◆ Work required ◆
In the listing below, the answer starts at the line that has "At what coordinates should I click to accomplish: Switch to" and stops after the line that has "Click the bold wikileaks.org domain name"; please repeat that part exactly and nothing more.
======
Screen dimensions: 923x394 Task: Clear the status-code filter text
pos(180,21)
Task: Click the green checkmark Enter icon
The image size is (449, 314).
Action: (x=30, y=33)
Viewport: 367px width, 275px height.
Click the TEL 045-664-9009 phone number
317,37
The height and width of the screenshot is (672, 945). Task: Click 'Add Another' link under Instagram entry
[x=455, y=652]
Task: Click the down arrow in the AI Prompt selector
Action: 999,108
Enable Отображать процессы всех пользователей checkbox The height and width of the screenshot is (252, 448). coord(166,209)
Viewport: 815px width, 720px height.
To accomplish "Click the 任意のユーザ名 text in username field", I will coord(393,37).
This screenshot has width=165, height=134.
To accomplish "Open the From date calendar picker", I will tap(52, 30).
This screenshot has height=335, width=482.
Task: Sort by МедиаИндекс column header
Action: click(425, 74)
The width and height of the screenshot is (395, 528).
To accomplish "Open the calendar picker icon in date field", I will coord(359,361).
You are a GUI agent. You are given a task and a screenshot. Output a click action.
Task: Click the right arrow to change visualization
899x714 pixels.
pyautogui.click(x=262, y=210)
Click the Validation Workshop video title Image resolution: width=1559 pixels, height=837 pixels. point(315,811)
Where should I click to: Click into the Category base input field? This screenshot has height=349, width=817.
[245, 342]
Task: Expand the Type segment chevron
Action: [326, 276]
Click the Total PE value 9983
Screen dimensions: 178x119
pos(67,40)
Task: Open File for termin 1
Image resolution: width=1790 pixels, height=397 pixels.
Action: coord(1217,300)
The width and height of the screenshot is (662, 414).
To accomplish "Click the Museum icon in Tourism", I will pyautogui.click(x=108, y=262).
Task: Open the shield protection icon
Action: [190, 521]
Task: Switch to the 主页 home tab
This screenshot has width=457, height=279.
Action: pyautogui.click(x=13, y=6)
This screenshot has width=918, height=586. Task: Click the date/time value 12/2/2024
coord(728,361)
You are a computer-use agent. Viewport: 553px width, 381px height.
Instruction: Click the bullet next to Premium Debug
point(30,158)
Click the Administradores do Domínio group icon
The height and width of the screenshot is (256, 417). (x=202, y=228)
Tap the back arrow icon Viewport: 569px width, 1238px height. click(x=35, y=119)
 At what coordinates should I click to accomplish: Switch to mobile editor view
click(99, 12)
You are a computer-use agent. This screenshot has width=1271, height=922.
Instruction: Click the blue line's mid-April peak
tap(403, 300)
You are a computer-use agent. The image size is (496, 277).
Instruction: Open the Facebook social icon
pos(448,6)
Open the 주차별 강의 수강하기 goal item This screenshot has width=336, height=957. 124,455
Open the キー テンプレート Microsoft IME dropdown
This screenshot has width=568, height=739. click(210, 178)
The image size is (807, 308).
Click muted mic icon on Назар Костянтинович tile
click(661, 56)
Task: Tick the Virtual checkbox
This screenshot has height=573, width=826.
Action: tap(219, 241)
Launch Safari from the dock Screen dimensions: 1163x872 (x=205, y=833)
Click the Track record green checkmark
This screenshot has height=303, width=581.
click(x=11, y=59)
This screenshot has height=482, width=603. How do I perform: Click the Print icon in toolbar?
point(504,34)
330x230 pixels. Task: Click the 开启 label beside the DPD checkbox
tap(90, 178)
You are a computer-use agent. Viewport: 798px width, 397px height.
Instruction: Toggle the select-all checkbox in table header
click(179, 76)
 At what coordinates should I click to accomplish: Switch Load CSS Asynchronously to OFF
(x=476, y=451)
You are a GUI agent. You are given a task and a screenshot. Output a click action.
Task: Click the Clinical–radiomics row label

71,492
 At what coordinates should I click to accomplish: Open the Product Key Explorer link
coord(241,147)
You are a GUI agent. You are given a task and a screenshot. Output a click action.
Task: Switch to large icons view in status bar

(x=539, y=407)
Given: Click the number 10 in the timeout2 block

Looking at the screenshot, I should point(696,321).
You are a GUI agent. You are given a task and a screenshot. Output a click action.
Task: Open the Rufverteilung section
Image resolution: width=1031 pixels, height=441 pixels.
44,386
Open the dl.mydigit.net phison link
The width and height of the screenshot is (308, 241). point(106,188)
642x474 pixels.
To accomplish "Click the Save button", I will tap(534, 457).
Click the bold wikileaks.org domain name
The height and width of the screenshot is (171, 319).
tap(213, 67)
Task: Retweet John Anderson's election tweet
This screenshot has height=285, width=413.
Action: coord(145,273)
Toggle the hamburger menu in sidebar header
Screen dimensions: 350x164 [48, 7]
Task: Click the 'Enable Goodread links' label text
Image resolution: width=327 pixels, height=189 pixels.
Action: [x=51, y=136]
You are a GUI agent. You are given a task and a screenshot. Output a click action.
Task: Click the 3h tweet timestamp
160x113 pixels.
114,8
======
◆ Solution ◆
 At what coordinates should I click to accomplish: Switch to mobile editor view
click(99, 12)
You are a computer-use agent. This screenshot has width=1271, height=922.
Instruction: Click the blue line's mid-April peak
tap(403, 300)
You are a computer-use agent. The image size is (496, 277).
Instruction: Open the Facebook social icon
pos(448,6)
Open the 주차별 강의 수강하기 goal item This screenshot has width=336, height=957. 124,455
Open the キー テンプレート Microsoft IME dropdown
This screenshot has width=568, height=739. click(210, 178)
The image size is (807, 308).
Click muted mic icon on Назар Костянтинович tile
click(661, 56)
Task: Tick the Virtual checkbox
This screenshot has height=573, width=826.
Action: tap(219, 241)
Launch Safari from the dock Screen dimensions: 1163x872 (x=205, y=833)
Click the Track record green checkmark
This screenshot has height=303, width=581.
click(x=11, y=59)
This screenshot has height=482, width=603. How do I perform: Click the Print icon in toolbar?
point(504,34)
330x230 pixels. Task: Click the 开启 label beside the DPD checkbox
tap(90, 178)
You are a computer-use agent. Viewport: 798px width, 397px height.
Instruction: Toggle the select-all checkbox in table header
click(179, 76)
 At what coordinates should I click to accomplish: Switch Load CSS Asynchronously to OFF
(x=476, y=451)
You are a GUI agent. You are given a task and a screenshot. Output a click action.
Task: Click the Clinical–radiomics row label

71,492
 At what coordinates should I click to accomplish: Open the Product Key Explorer link
coord(241,147)
You are a GUI agent. You are given a task and a screenshot. Output a click action.
Task: Switch to large icons view in status bar

(x=539, y=407)
Given: Click the number 10 in the timeout2 block

Looking at the screenshot, I should point(696,321).
You are a GUI agent. You are given a task and a screenshot. Output a click action.
Task: Open the Rufverteilung section
Image resolution: width=1031 pixels, height=441 pixels.
44,386
Open the dl.mydigit.net phison link
The width and height of the screenshot is (308, 241). point(106,188)
642x474 pixels.
To accomplish "Click the Save button", I will tap(534, 457).
Click the bold wikileaks.org domain name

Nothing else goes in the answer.